Beim Tod eines Königs war es die Aufgabe des Thronfolgers, für eine würdevolle und rituell korrekte Bestattung des Vorgängers – in den kreuzförmigen Felsgräbern von Naqsch-i Rustam oder Persepolis – zu sorgen. Das bei der Thronbesteigung des Königs entzündete „Königsfeuer“ wurde dabei gelöscht und ein Kult des Verstorbenen in der Nähe des Bestattungsortes eingerichtet und aus Mitteln des Staates unterhalten. Die Krönung des neuen Herrschers fand in Pasargadai statt, dem alten Residenzort Kyros’ II. (s. Abb. S. 57). Dabei waren gleichfalls bestimmte Passageriten zu beachten, die den neuen König an die Anfänge des Reiches und der Dynastie erinnern sollten. Am Ende der Zeremonien standen dann die Übertragung der königlichen Insignien und die öffentliche Vorstellung des neuen Herrschers. In Anbetracht des Krisenpotentials des Königstodes verwundert nicht, dass der Herrscher sich nur selten der Todesgefahr im Felde aussetzte und sich ein in den Quellen als tapfer gerühmter Herrscher wie Dareios III. bei Issos und Gaugamela dem ohne Rücksicht auf Verluste auf ihn losstürmenden Alexander zu entziehen suchte.

In ihren Inschriften, auf Reliefs und auf Siegeln – in Gestalt des „königlichen Helden“, der Monster bezwingt – betonten die Achaimenidenkönige ihre besonderen Fähigkeiten auf der Jagd, im Kampfe und generell im Streit für das Gute. In einem elaborierten Erziehungscurriculum waren sie darauf und auf ihre spezifische Rolle als Herrscher von den Magiern vorbereitet worden, die sie zu diesem Zwecke auch mit den persischen Mythen und Legenden vertraut gemacht hatten. Die Perserkönige verstanden sich zudem – ganz in altorientalischer Manier – als Verteidiger und Förderer von Recht und Gerechtigkeit, und sie ließen diese Vorstellung inschriftlich und bildlich auch im ganzen Reich verbreiten. Als von Auramazda mit der Herrschaft Belehnte und als Großkönige von des Gottes Gnaden gaben sie als ihr Ziel aus, dem Recht im Reich durch einen Ausgleich zwischen Schwachen und Starken zum Durchbruch zu verhelfen, die Feinde des Rechts zu bestrafen und damit die gute Schöpfung Auramazdas – mit Gottes Hilfe – in einer politisch-ökonomischen Friedensordnung abzubilden und zu verstetigen.

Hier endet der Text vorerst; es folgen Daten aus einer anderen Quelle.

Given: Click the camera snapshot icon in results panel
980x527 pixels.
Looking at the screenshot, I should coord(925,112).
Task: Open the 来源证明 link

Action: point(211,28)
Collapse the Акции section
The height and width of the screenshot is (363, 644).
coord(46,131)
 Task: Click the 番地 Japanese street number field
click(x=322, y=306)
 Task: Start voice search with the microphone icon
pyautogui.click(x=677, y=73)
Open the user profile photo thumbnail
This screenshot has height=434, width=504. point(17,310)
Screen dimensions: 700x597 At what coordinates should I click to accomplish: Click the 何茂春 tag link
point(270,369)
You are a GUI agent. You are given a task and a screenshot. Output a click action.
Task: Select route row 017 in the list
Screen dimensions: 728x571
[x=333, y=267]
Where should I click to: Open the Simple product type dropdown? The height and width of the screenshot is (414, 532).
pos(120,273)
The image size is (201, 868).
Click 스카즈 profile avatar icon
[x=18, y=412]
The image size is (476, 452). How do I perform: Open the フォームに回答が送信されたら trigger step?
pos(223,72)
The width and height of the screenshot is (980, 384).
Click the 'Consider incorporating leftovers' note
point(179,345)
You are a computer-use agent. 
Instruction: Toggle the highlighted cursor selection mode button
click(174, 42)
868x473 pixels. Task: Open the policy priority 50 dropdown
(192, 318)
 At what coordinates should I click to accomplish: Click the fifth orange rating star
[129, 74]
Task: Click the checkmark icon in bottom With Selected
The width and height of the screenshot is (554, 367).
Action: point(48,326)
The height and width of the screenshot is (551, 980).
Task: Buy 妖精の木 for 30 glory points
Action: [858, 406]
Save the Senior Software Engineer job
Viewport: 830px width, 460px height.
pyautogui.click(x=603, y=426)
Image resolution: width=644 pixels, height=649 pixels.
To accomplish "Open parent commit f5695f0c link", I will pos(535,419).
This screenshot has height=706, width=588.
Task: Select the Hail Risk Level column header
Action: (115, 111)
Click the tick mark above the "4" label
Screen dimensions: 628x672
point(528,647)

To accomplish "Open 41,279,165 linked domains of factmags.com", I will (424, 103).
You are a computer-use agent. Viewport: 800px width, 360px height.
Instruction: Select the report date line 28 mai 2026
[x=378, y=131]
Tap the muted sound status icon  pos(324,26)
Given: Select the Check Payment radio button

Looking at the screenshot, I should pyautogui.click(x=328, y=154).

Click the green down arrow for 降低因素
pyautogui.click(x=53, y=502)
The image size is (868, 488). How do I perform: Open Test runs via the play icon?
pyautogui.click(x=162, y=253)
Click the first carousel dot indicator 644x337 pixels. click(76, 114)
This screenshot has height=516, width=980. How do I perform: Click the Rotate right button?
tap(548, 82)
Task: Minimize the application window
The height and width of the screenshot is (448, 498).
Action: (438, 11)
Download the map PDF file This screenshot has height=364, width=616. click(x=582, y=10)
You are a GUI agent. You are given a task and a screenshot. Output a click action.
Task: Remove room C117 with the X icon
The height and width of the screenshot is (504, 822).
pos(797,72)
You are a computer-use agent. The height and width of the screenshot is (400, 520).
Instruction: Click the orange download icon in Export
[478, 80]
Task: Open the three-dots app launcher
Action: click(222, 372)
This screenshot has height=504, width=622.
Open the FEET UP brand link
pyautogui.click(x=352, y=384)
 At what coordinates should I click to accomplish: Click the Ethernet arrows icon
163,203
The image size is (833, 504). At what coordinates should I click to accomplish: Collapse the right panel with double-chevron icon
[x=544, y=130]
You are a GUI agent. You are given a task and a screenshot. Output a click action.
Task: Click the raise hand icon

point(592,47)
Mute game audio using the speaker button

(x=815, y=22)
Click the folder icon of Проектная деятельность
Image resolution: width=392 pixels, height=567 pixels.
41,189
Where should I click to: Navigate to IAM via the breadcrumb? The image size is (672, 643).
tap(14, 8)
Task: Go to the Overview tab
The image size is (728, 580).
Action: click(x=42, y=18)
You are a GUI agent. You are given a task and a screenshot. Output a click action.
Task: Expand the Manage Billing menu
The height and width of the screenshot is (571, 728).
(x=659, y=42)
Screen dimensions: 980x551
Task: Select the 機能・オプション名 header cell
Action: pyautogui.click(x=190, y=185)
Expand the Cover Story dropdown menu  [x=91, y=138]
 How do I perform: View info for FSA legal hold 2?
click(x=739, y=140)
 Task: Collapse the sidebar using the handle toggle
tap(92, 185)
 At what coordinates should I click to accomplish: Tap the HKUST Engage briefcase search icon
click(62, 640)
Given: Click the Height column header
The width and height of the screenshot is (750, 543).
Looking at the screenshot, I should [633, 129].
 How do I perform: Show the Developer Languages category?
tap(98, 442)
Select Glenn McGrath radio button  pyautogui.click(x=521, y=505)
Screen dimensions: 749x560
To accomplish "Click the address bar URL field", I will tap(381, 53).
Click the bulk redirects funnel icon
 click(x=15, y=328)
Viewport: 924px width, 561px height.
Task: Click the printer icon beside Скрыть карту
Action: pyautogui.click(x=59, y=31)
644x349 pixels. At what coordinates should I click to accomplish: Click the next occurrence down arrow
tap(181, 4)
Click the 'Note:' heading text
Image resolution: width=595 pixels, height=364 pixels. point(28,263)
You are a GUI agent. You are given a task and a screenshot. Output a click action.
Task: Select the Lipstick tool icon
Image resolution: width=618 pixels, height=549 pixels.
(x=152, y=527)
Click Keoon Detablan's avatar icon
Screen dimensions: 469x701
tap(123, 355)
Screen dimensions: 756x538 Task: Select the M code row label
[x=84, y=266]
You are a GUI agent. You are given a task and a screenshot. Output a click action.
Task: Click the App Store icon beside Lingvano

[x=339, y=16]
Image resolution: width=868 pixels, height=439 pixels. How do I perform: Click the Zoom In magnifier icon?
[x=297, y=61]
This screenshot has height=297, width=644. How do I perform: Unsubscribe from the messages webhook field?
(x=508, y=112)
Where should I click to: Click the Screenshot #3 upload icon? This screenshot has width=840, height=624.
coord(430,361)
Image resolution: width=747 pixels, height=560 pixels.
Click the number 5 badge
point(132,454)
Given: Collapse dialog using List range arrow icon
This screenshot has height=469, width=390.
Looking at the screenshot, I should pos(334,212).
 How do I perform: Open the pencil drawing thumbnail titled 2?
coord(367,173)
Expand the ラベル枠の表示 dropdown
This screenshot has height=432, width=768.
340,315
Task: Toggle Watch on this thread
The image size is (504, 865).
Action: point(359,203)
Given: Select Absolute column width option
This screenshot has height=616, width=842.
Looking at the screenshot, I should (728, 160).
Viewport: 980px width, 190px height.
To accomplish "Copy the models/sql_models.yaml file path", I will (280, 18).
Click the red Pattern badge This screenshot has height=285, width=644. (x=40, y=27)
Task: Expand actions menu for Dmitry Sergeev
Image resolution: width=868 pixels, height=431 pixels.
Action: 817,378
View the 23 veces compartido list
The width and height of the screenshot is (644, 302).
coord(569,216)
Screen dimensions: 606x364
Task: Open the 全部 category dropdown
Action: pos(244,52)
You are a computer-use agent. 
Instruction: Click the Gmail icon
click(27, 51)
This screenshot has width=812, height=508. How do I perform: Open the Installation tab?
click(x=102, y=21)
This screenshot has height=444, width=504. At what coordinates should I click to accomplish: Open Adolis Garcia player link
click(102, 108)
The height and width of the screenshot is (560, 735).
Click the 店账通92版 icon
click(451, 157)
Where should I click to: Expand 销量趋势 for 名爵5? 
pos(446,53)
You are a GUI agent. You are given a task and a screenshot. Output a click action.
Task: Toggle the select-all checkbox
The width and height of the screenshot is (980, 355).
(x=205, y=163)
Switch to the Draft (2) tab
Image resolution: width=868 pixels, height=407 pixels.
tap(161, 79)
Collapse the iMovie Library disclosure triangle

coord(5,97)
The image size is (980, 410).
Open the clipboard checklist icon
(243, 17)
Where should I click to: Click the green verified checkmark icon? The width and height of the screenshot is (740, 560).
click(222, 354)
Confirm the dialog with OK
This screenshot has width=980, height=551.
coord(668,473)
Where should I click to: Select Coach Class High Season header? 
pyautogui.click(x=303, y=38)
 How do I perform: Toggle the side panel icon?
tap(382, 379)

Bestrafung von Rechtsbrechern

Zur Veranschaulichung dieser Ziele und dieses Selbstverständnisses bedienten sie sich in Wort und Bild, zumindest im iranischen Zusammenhang, einer zoroastrischavestischen Terminologie und Symbolik, wobei sie jungavestische, religiös-ethische Konzepte politisch transformierten. Dies gilt in besonderer Weise für die Kennzeichnung der zu bestrafenden ungerechten Untertanen und Rechtsbrecher, die als Anhänger der drauga, der Lüge, denunziert wurden: Das Unrecht dieser Personen oder Gruppen bestand dann vor allem darin, sich gegen die vorgeblich gottgewollte politische Ordnung zu stellen, das vorgeblich zu beiderseitigem Nutzen und zum Wohle des Reichsganzen geknüpfte Band zwischen Großkönig und Untertanen zu durchtrennen, den Herrschern gegenüber illoyal zu sein. Das Geschenkegeben an den König und das überreiche Vergelten des Königs – etwa durch Kleidung, Schmuck, Pferde, Privilegien und Ehrentitel – waren Kennzeichen persischer Ordnung, und elaborierte und genau zu beachtende Statusrepräsentationen machten auch den Außenstehenden klar, wer dem König wie nahe stand, und dass es sich auszahle, diesen in seinem Bemühen um Gerechtigkeit und Wohlfahrt des Reiches zu unterstützen. Der Achaimenidenhof war Spiegelbild solcher Ordnungen, wurde von griechischen Betrachtern, wie etwa von Ktesias, aber oft genug nur als Stätte von Willkür und Intrige geschildert.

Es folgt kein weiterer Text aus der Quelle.